Gratitude
I hated school. The hours passed like weeks.
In math class, a friend whispered across my desk, “if I only had one day left to live, I’d want to spend it in here”
"Why the hell?" I asked.
"Because," my friend snarled, "in here, every moment seems like an eternity."
And that's precisely how I felt about school. Getting so little never took so long.
I must have been a pain-in-the-ass student. I was always asking my teachers why we had to learn whatever they were teaching. "You'll need it next year," they always said. Then the next year, my new teachers would answer with the same, "You'll need it next year," I was always a year away from my answer and it just absolutely made me hate school. I hated that nothing mattered. I hated watching the hands crawl around the clock face. Already, at age 15, life seemed much too short to waste. And I knew if I ever graduate, if I had a job anything like school I would hate it too. The last thing I ever thought would happen to me was that I would end up in the very place I was so happy to escape - school. Here I am.
I do have to thank all those teachers for motivating me. Sitting bored out of my skull in their glacial classes, I imagined all the various ways their classes could be taught and vowed I’d never be like them.

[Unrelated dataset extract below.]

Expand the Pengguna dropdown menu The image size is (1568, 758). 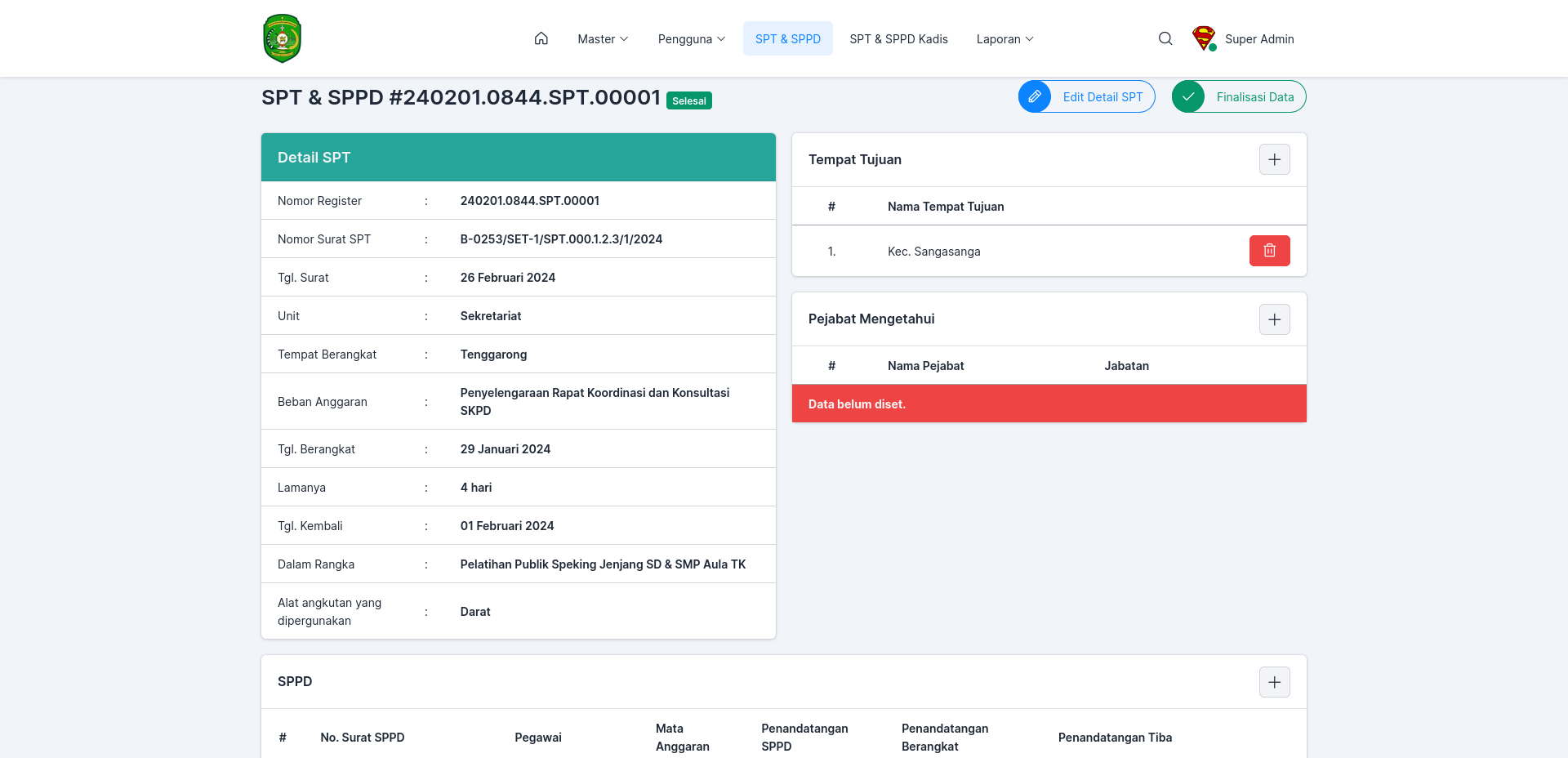coord(692,38)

I couldn’t have made it without those rare and wondrous teachers who helped pull me through all those wasted hours of school. Mrs. Brown's class was magic. She asked us big important questions about human nature, good and evil, aesthetics, ourselves, and we all grappled with the answers together. "Why are the bad characters more interesting than the good ones?” she would ask. “Do you know anybody that actually talks like that?" Or, “Imagine a life where everything was perfect. Would you even want to read a book if it didn’t have any conflict or evil? Wouldn’t that be just a little bit boring?” And we were supposed to ask our own questions too - the harder the better. And if she didn't know the answer, she damn well found it: she wasn’t too proud to learn. And of all the questions we wrestled with, the best ones didn’t even have answers. I looked forward to that class everyday. We read aloud together, we laughed, we taught each other, we learned, and it mattered. Thank you, Mrs. Brown!
As today's class starts, Ms. Brown is guiding my way.